# NSNP file Number



## shrikant007 (Jul 17, 2014)

hello folk,

I need your help to understand one thing, I have sent my NSNP application courier to Nova scotia on 6 Aug 2014 , and its almost 3 month is over now but unfortunately I have not received any communication from Nova scotia Immigration office yet.
my Employer helped me to take one file number but I am unable to track my application through that number as it contain only 6 digit and I came to know through source that my application is still in pre screening process.

is it possible to please get your input to analyse my process.

your response will really appreciate...


thanks and regards 
Shrikant


----------



## colchar (Oct 25, 2011)

What source told you it was still in pre-screening?


----------



## adee (Apr 11, 2013)

shrikant007 said:


> hello folk,
> 
> I need your help to understand one thing, I have sent my NSNP application courier to Nova scotia on 6 Aug 2014 , and its almost 3 month is over now but unfortunately I have not received any communication from Nova scotia Immigration office yet.
> my Employer helped me to take one file number but I am unable to track my application through that number as it contain only 6 digit and I came to know through source that my application is still in pre screening process.
> ...


Wait till they contact you. Normallyy after finish preliminary eligibility they send email and transfer file to visa office.


----------



## shrikant007 (Jul 17, 2014)

colchar said:


> What source told you it was still in pre-screening?

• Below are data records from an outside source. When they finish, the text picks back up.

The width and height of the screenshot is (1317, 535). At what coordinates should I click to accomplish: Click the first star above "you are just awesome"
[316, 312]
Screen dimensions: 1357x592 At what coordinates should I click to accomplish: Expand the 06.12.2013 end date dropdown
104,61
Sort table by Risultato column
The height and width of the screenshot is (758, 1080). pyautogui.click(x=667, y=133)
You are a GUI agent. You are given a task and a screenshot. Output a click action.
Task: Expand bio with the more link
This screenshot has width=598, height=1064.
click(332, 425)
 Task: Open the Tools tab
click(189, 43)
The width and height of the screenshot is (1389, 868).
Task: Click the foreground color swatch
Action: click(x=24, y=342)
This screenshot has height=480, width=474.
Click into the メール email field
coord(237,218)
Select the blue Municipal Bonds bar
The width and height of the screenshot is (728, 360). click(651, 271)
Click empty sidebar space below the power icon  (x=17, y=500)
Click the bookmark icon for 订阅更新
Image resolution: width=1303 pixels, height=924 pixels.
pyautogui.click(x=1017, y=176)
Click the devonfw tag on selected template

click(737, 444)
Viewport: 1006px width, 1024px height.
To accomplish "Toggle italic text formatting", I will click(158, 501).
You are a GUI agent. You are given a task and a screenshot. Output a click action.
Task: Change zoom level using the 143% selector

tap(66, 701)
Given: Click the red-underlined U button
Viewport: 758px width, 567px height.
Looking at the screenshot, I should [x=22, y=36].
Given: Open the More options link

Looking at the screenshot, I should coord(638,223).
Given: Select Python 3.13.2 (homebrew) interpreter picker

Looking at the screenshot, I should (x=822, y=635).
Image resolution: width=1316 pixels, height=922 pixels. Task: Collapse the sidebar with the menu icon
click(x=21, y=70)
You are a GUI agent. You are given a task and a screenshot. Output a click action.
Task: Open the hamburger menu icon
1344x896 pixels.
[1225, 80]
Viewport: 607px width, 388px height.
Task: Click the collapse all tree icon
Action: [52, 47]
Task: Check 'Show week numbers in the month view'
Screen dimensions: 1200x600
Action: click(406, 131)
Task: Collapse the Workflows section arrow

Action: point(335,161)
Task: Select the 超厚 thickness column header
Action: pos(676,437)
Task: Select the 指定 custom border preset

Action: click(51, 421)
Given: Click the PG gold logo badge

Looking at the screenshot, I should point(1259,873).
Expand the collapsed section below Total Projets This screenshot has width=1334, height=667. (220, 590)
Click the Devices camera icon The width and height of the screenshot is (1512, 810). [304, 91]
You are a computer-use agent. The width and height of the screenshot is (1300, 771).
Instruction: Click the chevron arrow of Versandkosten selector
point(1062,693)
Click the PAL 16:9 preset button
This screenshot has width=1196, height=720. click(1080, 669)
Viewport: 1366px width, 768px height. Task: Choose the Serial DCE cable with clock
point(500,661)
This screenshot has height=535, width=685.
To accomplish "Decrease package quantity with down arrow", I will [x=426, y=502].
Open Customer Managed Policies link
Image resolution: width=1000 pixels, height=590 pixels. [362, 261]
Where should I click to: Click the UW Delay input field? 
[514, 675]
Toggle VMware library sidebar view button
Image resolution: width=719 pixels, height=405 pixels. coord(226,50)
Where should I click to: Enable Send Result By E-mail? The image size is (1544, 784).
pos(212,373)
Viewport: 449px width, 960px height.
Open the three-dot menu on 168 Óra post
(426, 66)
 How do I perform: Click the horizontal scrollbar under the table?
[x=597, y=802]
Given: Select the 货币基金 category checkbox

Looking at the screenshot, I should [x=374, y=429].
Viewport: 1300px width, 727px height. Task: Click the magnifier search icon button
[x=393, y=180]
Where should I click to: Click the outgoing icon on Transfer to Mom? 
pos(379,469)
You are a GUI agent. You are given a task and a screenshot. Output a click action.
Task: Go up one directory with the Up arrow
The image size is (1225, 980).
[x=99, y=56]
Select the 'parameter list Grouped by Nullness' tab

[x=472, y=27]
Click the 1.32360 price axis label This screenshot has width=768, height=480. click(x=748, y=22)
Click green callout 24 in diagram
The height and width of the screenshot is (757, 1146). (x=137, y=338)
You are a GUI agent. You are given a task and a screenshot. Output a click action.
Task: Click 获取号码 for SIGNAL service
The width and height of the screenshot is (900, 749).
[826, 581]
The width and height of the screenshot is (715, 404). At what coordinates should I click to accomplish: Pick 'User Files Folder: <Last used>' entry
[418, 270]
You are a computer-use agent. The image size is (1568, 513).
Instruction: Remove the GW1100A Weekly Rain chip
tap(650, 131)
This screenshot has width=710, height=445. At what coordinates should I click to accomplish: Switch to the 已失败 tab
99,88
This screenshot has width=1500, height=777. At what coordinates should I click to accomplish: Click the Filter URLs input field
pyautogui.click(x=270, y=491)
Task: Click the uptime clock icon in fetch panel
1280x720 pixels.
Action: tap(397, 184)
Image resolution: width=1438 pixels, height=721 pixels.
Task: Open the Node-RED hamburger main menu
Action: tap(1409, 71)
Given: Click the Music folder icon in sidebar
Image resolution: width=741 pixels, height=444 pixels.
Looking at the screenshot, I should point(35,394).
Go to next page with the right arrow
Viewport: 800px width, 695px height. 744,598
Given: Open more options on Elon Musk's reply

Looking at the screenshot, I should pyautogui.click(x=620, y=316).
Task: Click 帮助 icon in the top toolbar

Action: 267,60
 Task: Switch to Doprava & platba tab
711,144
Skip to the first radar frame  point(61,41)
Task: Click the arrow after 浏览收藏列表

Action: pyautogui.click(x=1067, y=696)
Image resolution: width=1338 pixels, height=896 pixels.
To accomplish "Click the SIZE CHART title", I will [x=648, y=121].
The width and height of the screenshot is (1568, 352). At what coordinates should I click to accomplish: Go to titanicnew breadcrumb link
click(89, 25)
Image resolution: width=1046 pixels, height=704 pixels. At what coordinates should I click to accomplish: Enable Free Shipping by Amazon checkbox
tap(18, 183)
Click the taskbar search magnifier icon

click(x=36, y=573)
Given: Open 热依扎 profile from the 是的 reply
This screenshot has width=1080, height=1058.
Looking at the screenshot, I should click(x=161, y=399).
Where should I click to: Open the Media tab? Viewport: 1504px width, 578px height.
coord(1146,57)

one of immigration officers from NSNP immigration


----------



## shrikant007 (Jul 17, 2014)

adee said:


> Wait till they contact you. Normallyy after finish preliminary eligibility they send email and transfer file to visa office.


thanks for the response.

if you don't mind , is it possible to know that ideally how long does it take to get an reply.
its almost 3 month now and still I have not received any communication yet,


----------



## colchar (Oct 25, 2011)

shrikant007 said:


> one of immigration officers from NSNP immigration



If you were told that from an officer in that program you _have_ received communication from them.


----------



## shrikant007 (Jul 17, 2014)

I really appreciate for the reply,

I would wish to know that is there any certain time line like 3 month or 4 ,


----------



## brunabiagi (Nov 24, 2014)

shrikant007 said:


> I really appreciate for the reply,
> 
> I would wish to know that is there any certain time line like 3 month or 4 ,




I applied in August 1st and got a confirmation email last week (Nov, 21st). They are having lots of delays, many people from my company are still waiting. On the letter of confirmation saying that my application is on the "assessment phase", it's written it will still take up to 3 months or more to get an answer. 

They usually take from 2 to 3 months to nominate someone, but they are taking around 6 months now.


----------



## prems85 (Jul 28, 2013)

arey the accepting now ? what i see in their website it

"The Regional Labour Market Demand stream is now closed and will not be accepting any applications that are not received in the office and/or post-marked by end-of-day April 28, 2014."


----------



## brunabiagi (Nov 24, 2014)

prems85 said:


> arey the accepting now ? what i see in their website it
> 
> "The Regional Labour Market Demand stream is now closed and will not be accepting any applications that are not received in the office and/or post-marked by end-of-day April 28, 2014."




No, they are not accepting for the Regional Labour program, I am participating on the Skilled Worker Stream.


----------